Field solvers, ADS simulator and other software gives the RF engineer the answer to complicated and theoretical considerations needed to do circuit board layout correctly, but ultimately the PCB designer must have the skill and know-how to implement the engineer’s requirements. As in the circuit board shown below, removal of the solder resist material was necessary. Solder resist material can cause losses. This was also done in order to mask off certain areas to aid in troubleshooting and soldering on more components during RF optimization of the prototype.
On these two RF designs, via arrays that followed the high frequency traces were placed, in order to minimize noise, loss, and prevent any induced noise from power supplies and ground planes. Each engineer has their own theories as to the best approach in using via patterns, and via sizes. In some cases, coaxial via patterns work best.
We know to ask the right questions, in order to be sure we are designing to your standards, and not our own. Using desktop sharing, your engineer can show the designer exactly how they want it, just as if they were sitting beside them.
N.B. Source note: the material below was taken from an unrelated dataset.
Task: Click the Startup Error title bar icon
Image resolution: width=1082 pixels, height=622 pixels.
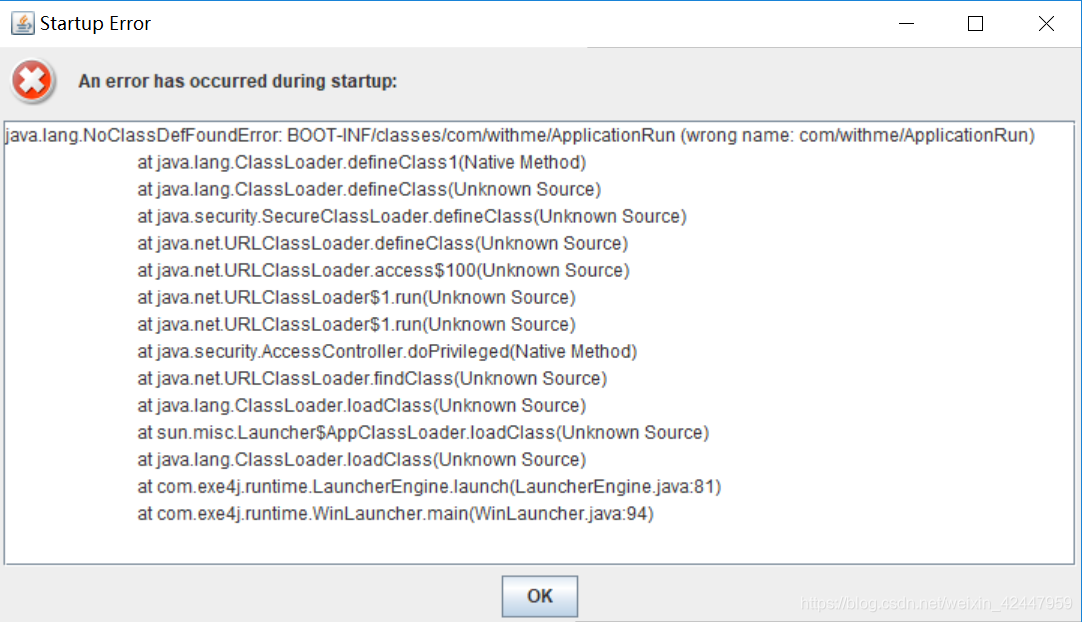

This design required special attention to via placement and the use of blind vias because only ground vias were allowed to penetrate to the bottom layer. The bottom layer was attached to a heat sink. Therefore, signal vias were blind vias so they wouldn’t short to the heat sink. Another, less costly solution could have been to map the vias, and back drill those vias that were not ground nets.
High frequency RF designs require special attention to details, and the designer needs to work closely with the RF engineer in order to follow all instructions. Most RF designs are 100% hand-routed.
RF designs often require special attention to impedance controlled stackups. We often suggest mixed materials such as Rogers 4003 and FR408. In high-layer count designs, some creativity may be required to meet desired trace widths, where adjacent layers are very close. Finally, your designer will place comprehensive notes on the fabrication drawing and instruct the manufacturer about special requirements.